At a recent Future Humans event titled “Cash Free” a specialist panel (Tom Robinson – Bitprice, Cecilia Wee – writer and RCA lecturer, and Garrick Hileman – entrepreneur and LSE historian) considered the future form of currency. A major question that emerged from this is wether or not enjoying deregulated “free” digital currencies was worth the price tag of sharing the service with the inevitable criminal element that these services have already attracted. Essentially, is seeking security in deregulation a sustainable approach? The value of the Bitcoin surges several percent everyday yet everyone involved is adamant it’s not a bubble.
The ancient Lydian’s developed a manufacturing technology for processing gold. But we can assume that it was an Iron Age equivalent of the designer that saw the opportunity to create a service. The minted coin was an innovation of assurance that allowed the Lydians to carry on with the transactional details of daily life with confidence. We don’t have a Gold Standard to anchor our trust on today. Currency and the transfer of value dissolve more and more into bits and bytes. A new ecosystem of unregulated digital currencies are emerging that seem to offer surprisingly more stability than many Fiat currencies. At the same time Paypal, Barclay’s Pingit, Visa’s V.me, contactless payments and Dwolla offer easy digital payments that are so convenient that we’re willing to ignore our understandable suspicions of putting our payment details into the virtual ether.

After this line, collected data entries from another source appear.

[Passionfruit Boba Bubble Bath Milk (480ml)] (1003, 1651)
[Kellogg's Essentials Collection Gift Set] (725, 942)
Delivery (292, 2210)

There is an undeniable space of digital/financial anxiety developing for designers to enter into and innovate. Real, human-focused and need-orientated, design responses (the best kind of design) can be developed that can realign transactional technologies with people’s traditional senses of value and trade, a corner stone of human civilisation. This universality is true wether we’re speaking of the complex canoe bound choreography of trading sea shells on the South Pacific or derivatives commodity trading on the NASDAQ in New York. It’s important however that we as designers don’t too eagerly throw technology at the problem. Measured responses are required, ones that assess the contingencies and ensure new currency experiences are harmoniously embedded in the ebs and flows of our emotive social environment. Who knows? perhaps we can develop a service that still holds a pivotal role in society more than 2500 years after it’s inception.